RunMummyRun68 · 17/04/2018 22:26

Come on guys..., I think the op is trying to 'big up' pregnancy and make women seem more special.... or something Confused

Though I agree, the 'sacred' comment is a bit twee

Crowd · 17/04/2018 22:29

This reply has been deleted

Message deleted by MNHQ. Here's a link to our Talk Guidelines.

Namechangedtoscream · 17/04/2018 22:29

With my 1st it wasn't a big deal. Easiest pregnancy ever conceived accidentally. This one has come off the back of 5 losses and has made me very VERY poorly but it's my little miracle and very much treasured. (They're both treasured but what we have gone through to get here is what's getting me through feel SO unwell!!)

PurpleDaisies · 17/04/2018 22:31

I think the op is trying to 'big up' pregnancy and make women seem more special....

Why does pregnancy need to be bigged up? Loads of couples want to do it. People generally agree that getting a baby is pretty amazing. Digging out the naff language of “growing babies” and “sacred women” is unnecessary.

Northernmum100 · 17/04/2018 22:32

Nice idea Jamoncrumpets! Grin

mammmamia · 17/04/2018 22:33

I still look at my 8 yo twins conceived through IVF and marvel that my tiny body grew two large babies inside it, and that science got them there in the first place. I am in utter awe of both those things and i still can’t get over it, i get choked up thinking about it.

Crowd · 17/04/2018 22:36

This reply has been deleted

Message deleted by MNHQ. Here's a link to our Talk Guidelines.

JacintaJones · 17/04/2018 22:36

I think its great actually, I find the whole thing pretty amazing and I would never have wanted my OH to take it from me.

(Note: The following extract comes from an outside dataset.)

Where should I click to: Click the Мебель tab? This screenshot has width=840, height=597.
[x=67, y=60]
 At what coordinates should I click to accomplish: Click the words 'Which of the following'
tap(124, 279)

I've had five successful pregnancies and one mid trimester loss.
I'm thankful every day that I got to carry five of my children successfully to term
I'm very, very fortunate and to me, that is a big deal.

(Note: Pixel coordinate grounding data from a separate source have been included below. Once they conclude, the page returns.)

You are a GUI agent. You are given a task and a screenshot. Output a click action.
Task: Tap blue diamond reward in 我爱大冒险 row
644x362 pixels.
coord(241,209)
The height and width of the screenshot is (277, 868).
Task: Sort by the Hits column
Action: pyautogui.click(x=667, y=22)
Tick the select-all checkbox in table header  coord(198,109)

JacintaJones · 17/04/2018 22:38

I'm glad my and everybody else's taxes were put to such could use maam.

If indeed your IVF was NHS funded Smile

JacintaJones · 17/04/2018 22:39

Good, not could. Confused

MotherforkingShirtballs · 17/04/2018 22:41

On an individual level, yes, it's a big deal in terms of the impact it'll have. Your life will never be the same again, in both good and bad ways. On a population level, it is not a big deal. Even the delivery of your amazing little bundle is just another day at work for everyone in the room except you and your partner.

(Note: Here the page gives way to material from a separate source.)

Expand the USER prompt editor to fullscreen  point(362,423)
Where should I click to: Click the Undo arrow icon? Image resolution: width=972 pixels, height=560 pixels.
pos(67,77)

I have a problem with the idea of it being sacred as it goes hand in hand with the notion that mothers are a higher level of woman than non-mothers. I'm no fan of the current PM but I remember the furore when one of the other candidates for party leadership openly stated that she would be better at the job as she is a mother and TM isn't.

The whole notion of golden motherhood baffles me. There's this idea that we should sit around cradling our swollen bellies with a bovine look of contentment on our faces while we marvel at the miracle of life growing within us. It's not the done thing to openly state in RL that you hate being pregnant.

catinapoolofsunshine · 17/04/2018 22:52

It is a big deal though, because hundreds of thousands of women around the world still die in childbirth every year. It's still dangerous in the UK, with deaths and more often life changing birth injuries. An unplanned/ emergency cesarean or instrumental delivery can save your or your baby's life but leave your body a mess for months or years. The same kind of surgery as a cesarean would see you signed off sick for 6-8 weeks if it weren't pregnancy related and therefore something that women should be grateful for and not make a fuss... Childbirth can make a woman unbelievably vulnerable.

Sacred, no, but a big deal - yes. The fact some women are infertile doesn't make late pregnancy and childbirth less dangerous, vulnerable or potentially damaging. The rigours and emotional and hormonal rollercoaster of fertility treatment are also related - fertility treatment impacts men too but is never as invasive for a man as it is for a woman going through IVF, whether she carries a pregnancy to term or not.

Saying it's not a big deal because women have done it for millions of years is the height of disingenuousness. It's killed a huge proportion of those women for most of those years - in the poorest countries women still have a one in 15 chance of dying each time they give birth.